# GFI for Plasma?



## NOYB111 (Nov 13, 2008)

Installed a new 58 Plasma on the wall. I am putting a plug up high on the wall to plug it in. Since I will no longer be able to plug it into the surge protector, can I just use a regular GFI plug to plug it into? Will this work as a surge protector? Is there a down side? Thanks!


----------



## lcaillo (May 2, 2006)

GFI has nothing to do with surge suppression. You can get outlets that have build in surge suppression.

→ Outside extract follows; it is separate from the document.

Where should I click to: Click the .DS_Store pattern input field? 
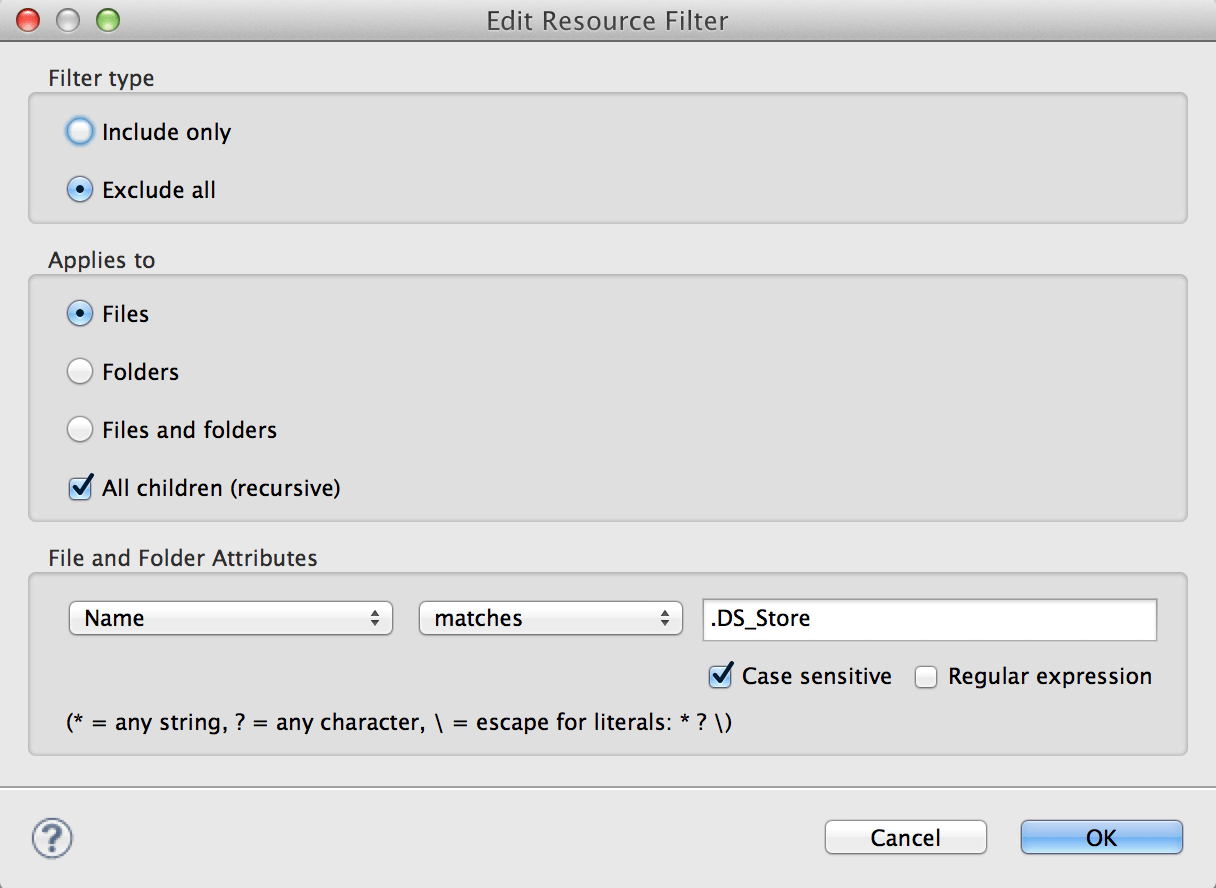(x=928, y=619)
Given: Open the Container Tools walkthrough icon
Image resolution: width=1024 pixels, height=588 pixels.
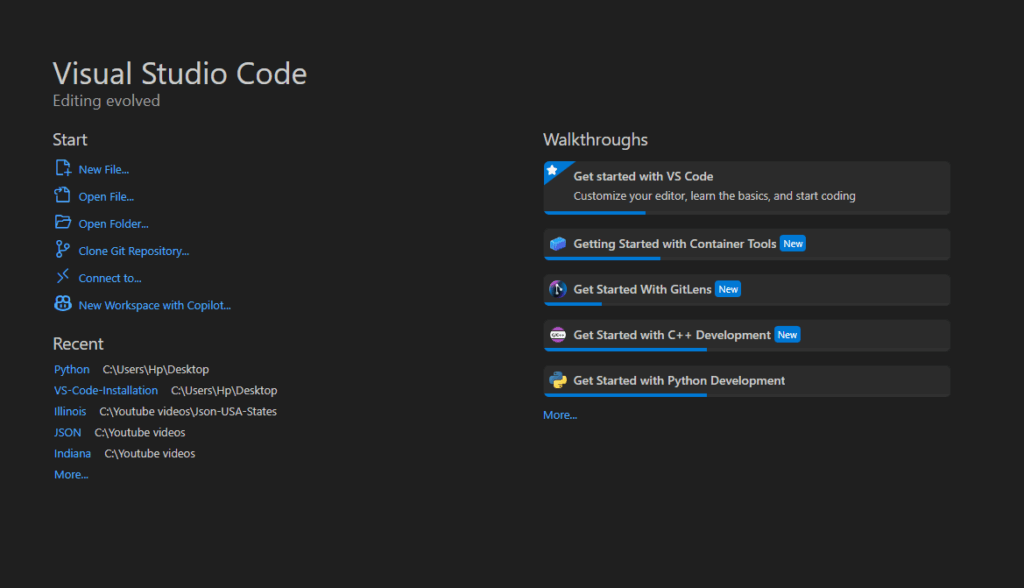Looking at the screenshot, I should point(558,244).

I know Panamax makes one.


----------



## chadnliz (Feb 12, 2010)

Yes get one mentioned above I did one for Plasma and one for Projector and they were a bit under $100 each.....you can probably get them cheaper.


----------



## NOYB111 (Nov 13, 2008)

I wanted the actual plug itself to be the surge protector without the need for anything else to be plugged in so I could save space since its behind a flat screen. I had the flat screen installed today and I have room so I ordered the panamax max2 which plugs into the outlet, but has its outlets on the sides which saves space. This should work well. Thanks for the tip....


----------



## lcaillo (May 2, 2006)

Another option is this:

http://www.panamax.com/Products/In-Wall/MIW-POWER-PRO-PFP.aspx


----------